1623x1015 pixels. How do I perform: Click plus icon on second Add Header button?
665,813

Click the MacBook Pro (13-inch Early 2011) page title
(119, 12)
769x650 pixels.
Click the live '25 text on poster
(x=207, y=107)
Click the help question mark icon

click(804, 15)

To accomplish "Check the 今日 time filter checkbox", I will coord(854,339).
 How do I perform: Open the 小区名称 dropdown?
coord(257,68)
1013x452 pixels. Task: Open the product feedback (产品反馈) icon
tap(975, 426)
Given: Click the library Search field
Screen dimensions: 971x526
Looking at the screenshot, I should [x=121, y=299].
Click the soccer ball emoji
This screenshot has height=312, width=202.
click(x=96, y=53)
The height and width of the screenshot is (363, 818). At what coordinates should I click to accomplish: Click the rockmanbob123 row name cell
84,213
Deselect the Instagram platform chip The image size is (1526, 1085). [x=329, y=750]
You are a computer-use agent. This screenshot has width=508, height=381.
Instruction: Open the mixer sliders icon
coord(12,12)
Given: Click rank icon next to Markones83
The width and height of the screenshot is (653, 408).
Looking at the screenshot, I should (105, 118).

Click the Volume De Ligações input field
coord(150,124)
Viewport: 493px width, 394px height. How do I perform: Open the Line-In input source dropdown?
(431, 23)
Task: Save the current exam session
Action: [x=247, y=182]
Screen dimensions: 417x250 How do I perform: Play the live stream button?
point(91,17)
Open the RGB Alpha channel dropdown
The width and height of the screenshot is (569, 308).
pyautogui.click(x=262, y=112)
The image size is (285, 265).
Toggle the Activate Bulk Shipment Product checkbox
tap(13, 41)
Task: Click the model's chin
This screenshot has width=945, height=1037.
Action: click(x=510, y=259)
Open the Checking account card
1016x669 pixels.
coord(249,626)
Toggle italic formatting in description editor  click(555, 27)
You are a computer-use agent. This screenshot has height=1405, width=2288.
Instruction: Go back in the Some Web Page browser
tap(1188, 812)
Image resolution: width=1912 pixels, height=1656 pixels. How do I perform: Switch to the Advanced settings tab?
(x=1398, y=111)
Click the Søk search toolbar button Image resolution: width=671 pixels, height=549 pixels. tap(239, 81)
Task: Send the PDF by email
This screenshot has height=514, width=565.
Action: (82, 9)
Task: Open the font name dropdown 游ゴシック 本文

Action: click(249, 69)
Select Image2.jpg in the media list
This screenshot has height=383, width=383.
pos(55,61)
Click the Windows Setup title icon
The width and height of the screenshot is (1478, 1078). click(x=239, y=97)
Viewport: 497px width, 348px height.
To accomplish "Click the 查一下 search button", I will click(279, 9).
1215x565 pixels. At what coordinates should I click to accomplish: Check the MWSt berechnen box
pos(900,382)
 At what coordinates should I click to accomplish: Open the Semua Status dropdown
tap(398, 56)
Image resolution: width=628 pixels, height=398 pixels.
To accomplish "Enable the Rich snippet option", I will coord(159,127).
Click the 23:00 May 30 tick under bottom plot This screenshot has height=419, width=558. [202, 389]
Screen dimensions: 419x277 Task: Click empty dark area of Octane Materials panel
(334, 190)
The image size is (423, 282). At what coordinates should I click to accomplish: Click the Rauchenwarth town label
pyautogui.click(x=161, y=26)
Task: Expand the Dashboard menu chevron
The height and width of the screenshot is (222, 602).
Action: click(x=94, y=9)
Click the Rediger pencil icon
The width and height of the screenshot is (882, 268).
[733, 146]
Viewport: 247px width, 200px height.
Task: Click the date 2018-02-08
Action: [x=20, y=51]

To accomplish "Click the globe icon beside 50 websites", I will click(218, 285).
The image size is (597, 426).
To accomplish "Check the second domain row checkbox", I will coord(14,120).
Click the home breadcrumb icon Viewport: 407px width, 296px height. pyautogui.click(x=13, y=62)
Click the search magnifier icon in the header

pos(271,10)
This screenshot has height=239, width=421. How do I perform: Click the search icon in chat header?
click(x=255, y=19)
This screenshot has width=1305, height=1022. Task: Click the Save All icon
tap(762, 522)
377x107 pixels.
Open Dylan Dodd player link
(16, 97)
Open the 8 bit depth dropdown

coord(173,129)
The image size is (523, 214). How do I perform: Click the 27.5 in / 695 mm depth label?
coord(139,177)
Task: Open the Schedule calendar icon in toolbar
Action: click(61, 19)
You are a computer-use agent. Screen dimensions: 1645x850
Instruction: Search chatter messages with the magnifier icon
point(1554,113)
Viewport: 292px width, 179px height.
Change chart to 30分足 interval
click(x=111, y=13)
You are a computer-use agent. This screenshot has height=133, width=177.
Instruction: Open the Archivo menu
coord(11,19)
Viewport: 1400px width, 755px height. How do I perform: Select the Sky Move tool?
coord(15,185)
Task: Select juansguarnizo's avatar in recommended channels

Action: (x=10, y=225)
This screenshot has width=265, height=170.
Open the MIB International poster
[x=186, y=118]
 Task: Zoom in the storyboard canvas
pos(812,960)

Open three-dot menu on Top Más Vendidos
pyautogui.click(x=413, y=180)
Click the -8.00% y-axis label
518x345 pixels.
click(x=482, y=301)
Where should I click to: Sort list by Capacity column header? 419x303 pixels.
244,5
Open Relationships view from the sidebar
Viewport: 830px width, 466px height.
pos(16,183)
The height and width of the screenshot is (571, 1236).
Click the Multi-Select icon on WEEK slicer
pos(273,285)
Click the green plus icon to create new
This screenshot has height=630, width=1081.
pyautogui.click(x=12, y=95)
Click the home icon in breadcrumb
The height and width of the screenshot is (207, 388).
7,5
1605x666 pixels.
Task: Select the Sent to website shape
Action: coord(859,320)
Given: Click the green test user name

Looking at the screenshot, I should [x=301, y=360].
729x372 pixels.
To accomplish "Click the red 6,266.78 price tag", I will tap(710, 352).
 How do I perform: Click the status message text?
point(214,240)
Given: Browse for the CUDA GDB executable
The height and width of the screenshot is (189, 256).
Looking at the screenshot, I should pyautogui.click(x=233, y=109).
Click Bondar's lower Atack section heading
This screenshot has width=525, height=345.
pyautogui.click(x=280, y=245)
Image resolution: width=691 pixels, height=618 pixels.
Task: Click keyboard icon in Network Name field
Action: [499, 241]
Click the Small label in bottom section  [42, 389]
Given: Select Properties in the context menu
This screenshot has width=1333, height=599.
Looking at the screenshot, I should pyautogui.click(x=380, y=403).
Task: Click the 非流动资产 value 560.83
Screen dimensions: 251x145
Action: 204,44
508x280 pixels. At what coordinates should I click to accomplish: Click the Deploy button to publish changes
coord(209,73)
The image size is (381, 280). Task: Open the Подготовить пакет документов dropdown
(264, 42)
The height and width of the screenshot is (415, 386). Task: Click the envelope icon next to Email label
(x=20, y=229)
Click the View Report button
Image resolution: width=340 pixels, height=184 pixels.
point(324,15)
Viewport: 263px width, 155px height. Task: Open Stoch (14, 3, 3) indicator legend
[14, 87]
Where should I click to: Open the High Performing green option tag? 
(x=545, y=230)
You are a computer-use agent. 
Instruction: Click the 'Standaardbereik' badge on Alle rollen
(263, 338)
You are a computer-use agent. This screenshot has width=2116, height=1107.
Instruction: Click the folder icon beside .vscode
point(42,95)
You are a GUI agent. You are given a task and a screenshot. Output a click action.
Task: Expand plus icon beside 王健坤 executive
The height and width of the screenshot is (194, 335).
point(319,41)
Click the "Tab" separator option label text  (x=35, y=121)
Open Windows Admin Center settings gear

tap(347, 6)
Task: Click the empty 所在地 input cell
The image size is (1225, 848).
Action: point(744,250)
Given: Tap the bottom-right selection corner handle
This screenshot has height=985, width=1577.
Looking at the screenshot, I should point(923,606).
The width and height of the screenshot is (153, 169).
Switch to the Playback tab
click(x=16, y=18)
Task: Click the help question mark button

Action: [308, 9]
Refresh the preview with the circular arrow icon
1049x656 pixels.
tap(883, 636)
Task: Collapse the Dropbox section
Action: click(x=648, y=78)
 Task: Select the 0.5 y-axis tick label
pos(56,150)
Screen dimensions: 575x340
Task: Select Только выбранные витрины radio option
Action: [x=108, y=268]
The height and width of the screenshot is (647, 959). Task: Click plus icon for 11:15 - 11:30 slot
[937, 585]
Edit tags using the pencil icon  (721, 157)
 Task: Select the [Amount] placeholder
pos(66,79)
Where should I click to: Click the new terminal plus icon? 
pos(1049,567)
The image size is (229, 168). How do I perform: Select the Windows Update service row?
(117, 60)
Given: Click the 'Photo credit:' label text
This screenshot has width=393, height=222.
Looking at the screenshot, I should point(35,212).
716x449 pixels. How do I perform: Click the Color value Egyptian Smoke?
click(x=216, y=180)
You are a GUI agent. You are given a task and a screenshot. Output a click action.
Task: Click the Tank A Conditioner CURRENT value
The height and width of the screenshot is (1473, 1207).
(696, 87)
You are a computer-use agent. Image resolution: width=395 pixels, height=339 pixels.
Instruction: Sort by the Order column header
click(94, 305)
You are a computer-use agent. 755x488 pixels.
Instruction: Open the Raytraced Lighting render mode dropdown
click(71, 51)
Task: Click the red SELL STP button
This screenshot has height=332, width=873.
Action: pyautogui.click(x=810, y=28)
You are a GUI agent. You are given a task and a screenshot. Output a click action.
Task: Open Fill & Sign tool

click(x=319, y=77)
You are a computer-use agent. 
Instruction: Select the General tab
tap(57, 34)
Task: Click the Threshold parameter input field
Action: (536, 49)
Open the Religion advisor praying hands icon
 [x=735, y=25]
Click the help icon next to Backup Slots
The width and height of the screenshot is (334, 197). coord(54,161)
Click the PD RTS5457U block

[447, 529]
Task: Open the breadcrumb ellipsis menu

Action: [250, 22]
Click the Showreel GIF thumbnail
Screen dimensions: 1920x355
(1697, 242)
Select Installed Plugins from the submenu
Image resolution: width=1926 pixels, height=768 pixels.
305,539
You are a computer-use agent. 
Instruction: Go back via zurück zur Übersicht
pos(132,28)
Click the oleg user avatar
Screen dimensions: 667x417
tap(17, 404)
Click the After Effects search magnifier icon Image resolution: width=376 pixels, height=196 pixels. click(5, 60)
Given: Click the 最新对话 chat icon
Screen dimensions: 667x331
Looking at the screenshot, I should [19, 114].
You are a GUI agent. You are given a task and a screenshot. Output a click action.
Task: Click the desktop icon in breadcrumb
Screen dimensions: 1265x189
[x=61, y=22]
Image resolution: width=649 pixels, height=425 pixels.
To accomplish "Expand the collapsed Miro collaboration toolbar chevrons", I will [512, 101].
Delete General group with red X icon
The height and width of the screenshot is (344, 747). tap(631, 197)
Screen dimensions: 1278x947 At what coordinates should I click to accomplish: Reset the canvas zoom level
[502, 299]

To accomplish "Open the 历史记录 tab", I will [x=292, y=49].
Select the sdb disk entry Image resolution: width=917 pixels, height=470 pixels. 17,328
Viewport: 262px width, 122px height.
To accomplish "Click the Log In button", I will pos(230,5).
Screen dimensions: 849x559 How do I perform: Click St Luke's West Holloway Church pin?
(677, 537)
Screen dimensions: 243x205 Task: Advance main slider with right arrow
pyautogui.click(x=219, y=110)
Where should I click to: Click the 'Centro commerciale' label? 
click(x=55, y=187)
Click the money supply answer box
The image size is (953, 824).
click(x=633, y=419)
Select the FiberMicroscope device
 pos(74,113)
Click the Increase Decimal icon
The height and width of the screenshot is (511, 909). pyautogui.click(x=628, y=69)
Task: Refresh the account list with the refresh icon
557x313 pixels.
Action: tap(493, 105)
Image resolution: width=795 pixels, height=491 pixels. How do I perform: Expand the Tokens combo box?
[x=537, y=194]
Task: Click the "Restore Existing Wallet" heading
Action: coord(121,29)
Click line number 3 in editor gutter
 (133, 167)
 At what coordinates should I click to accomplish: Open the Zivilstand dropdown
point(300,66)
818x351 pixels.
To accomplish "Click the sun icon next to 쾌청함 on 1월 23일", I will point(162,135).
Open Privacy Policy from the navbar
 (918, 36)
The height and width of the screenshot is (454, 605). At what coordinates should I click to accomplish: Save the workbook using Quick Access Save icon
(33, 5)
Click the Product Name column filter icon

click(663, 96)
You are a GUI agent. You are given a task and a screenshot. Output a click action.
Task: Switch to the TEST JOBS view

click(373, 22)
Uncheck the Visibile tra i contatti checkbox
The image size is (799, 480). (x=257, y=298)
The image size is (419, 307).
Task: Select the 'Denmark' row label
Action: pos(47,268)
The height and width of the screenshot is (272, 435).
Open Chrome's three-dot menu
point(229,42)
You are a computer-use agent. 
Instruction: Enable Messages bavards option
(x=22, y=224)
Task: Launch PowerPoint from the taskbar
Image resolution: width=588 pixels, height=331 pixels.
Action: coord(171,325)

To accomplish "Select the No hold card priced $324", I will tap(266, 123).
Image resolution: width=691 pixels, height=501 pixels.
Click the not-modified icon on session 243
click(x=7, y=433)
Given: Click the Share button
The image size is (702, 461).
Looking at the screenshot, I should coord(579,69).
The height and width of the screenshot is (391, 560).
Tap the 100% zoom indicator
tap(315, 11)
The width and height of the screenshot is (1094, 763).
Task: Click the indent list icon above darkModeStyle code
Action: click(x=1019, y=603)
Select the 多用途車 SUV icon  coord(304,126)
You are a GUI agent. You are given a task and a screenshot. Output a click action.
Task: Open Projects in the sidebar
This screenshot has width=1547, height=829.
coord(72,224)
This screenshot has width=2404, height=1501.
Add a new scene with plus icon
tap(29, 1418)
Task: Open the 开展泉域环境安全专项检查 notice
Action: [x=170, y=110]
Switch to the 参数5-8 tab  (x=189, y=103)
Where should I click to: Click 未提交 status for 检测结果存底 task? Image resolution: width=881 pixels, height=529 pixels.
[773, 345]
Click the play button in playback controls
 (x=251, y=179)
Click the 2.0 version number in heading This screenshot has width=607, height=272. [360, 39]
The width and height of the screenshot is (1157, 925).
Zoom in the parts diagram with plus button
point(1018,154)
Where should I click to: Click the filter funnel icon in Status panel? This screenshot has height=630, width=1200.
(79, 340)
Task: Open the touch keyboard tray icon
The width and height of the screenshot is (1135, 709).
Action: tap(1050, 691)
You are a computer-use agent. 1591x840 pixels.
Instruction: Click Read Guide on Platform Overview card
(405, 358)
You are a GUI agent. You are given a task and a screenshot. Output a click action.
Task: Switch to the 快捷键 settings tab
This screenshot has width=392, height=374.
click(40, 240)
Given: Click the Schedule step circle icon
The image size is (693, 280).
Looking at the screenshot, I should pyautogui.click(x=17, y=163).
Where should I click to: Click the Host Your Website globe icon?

_TASK_
Set out part of the listing above as a Markdown table with the columns No. and Text, one numbered row per line and no rows for blank lines. Begin at the line that has "Given: Click the Share button" and stop after the line that has "(x=251, y=179)".

_COMPLETED EXERCISE_
| No. | Text |
|---|---|
| 1 | Given: Click the Share button |
| 2 | The image size is (702, 461). |
| 3 | Looking at the screenshot, I should coord(579,69). |
| 4 | The height and width of the screenshot is (391, 560). |
| 5 | Tap the 100% zoom indicator |
| 6 | tap(315, 11) |
| 7 | The width and height of the screenshot is (1094, 763). |
| 8 | Task: Click the indent list icon above darkModeStyle code |
| 9 | Action: click(x=1019, y=603) |
| 10 | Select the 多用途車 SUV icon  coord(304,126) |
| 11 | You are a GUI agent. You are given a task and a screenshot. Output a click action. |
| 12 | Task: Open Projects in the sidebar |
| 13 | This screenshot has width=1547, height=829. |
| 14 | coord(72,224) |
| 15 | This screenshot has width=2404, height=1501. |
| 16 | Add a new scene with plus icon |
| 17 | tap(29, 1418) |
| 18 | Task: Open the 开展泉域环境安全专项检查 notice |
| 19 | Action: [x=170, y=110] |
| 20 | Switch to the 参数5-8 tab  (x=189, y=103) |
| 21 | Where should I click to: Click 未提交 status for 检测结果存底 task? Image resolution: width=881 pixels, height=529 pixels. |
| 22 | [773, 345] |
| 23 | Click the play button in playback controls |
| 24 |  (x=251, y=179) |